Linear span problems > Determine the dimension of $\operatorname{span}(\underline{a}-\underline{b},\underline{a}+\underline{b}+\underline{c},-2\underline{a}-\underline{c})$, given $\underline{a},\underline{b}$ and $\underline{c}$ are linearly independent. I know that $$\begin{align*}\operatorname{span}( \underline{a}-\underline{b},\underline{a}+\underline{b}+\underline{c},-2\underline{a}-\underline{c}) &= \operatorname{span}( 2\underline{a}+\underline{c},\underline{a}+\underline{b}+\underline{c},-2\underline{a}-\underline{c}) \\\ &= \operatorname{span}( \underline{0},\underline{a}+\underline{b}+\underline{c},-2\underline{a}-\underline{c}) \\\ &=\operatorname{span}( -\underline{a}+\underline{b},-2\underline{a}-\underline{c})\end{align*}$$ But I don't understand why I can conclude that these two are in the basis and therefore the dimension is 2?

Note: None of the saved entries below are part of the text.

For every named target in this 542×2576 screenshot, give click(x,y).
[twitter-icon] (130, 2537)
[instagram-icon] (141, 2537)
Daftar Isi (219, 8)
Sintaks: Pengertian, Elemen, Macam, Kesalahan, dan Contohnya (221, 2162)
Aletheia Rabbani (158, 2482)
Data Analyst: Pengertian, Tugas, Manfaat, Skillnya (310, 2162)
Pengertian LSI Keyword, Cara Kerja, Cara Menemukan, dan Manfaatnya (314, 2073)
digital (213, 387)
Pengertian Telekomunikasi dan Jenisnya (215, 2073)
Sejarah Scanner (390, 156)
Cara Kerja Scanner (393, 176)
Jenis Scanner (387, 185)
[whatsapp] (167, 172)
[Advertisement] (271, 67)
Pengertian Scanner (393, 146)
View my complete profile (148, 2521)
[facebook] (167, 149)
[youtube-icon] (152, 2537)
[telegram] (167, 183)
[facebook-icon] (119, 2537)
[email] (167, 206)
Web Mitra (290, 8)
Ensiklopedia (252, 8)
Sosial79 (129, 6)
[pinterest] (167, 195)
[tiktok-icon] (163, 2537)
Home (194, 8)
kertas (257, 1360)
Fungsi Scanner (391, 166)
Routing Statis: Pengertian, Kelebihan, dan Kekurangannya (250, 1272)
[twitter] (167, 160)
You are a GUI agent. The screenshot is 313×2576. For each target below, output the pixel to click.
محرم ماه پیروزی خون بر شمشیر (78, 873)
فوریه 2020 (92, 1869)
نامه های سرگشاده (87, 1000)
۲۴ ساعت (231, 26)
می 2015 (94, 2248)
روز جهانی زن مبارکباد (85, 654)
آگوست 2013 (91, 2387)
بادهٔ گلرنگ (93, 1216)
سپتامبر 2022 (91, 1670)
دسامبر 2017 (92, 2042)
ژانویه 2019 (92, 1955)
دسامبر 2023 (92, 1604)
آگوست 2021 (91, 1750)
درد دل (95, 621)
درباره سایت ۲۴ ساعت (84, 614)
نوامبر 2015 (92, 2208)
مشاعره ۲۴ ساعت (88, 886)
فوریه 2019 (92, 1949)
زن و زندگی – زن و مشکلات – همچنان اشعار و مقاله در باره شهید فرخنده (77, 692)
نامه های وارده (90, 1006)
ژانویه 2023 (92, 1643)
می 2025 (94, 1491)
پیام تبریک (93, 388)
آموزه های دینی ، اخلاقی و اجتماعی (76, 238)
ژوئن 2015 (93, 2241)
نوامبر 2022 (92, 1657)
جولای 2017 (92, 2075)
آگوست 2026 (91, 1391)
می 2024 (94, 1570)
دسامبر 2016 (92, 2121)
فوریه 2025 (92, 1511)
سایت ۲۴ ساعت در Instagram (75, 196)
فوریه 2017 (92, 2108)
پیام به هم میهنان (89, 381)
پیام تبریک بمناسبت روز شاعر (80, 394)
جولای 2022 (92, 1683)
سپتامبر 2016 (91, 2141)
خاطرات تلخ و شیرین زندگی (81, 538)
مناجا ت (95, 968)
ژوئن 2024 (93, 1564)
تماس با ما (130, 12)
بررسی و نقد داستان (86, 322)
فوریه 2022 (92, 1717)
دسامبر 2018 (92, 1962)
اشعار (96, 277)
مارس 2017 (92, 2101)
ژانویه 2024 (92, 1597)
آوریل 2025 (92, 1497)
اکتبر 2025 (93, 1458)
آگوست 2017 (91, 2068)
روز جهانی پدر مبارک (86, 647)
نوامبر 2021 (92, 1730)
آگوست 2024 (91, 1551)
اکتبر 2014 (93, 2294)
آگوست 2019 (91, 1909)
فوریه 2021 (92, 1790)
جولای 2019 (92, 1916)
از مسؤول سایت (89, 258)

Without loss of generality, we may assume that $a,b,c$ is the standard basis. So the vectors in coordinates are given by $$ u=\begin{pmatrix}1 \\\ -1 \\\0 \end{pmatrix}, \;v=\begin{pmatrix}1 \\\ 1 \\\1 \end{pmatrix}, \; w=\begin{pmatrix}-2 \\\ 0 \\\\-1 \end{pmatrix}. $$ We want to determine $n=\dim span(u,v,w)$. Clearly $1\le n\le 3$ by definition here. But because $u+v+w=0$, we have $n\le 2$. However, each two are linearly independent, so $n=2$.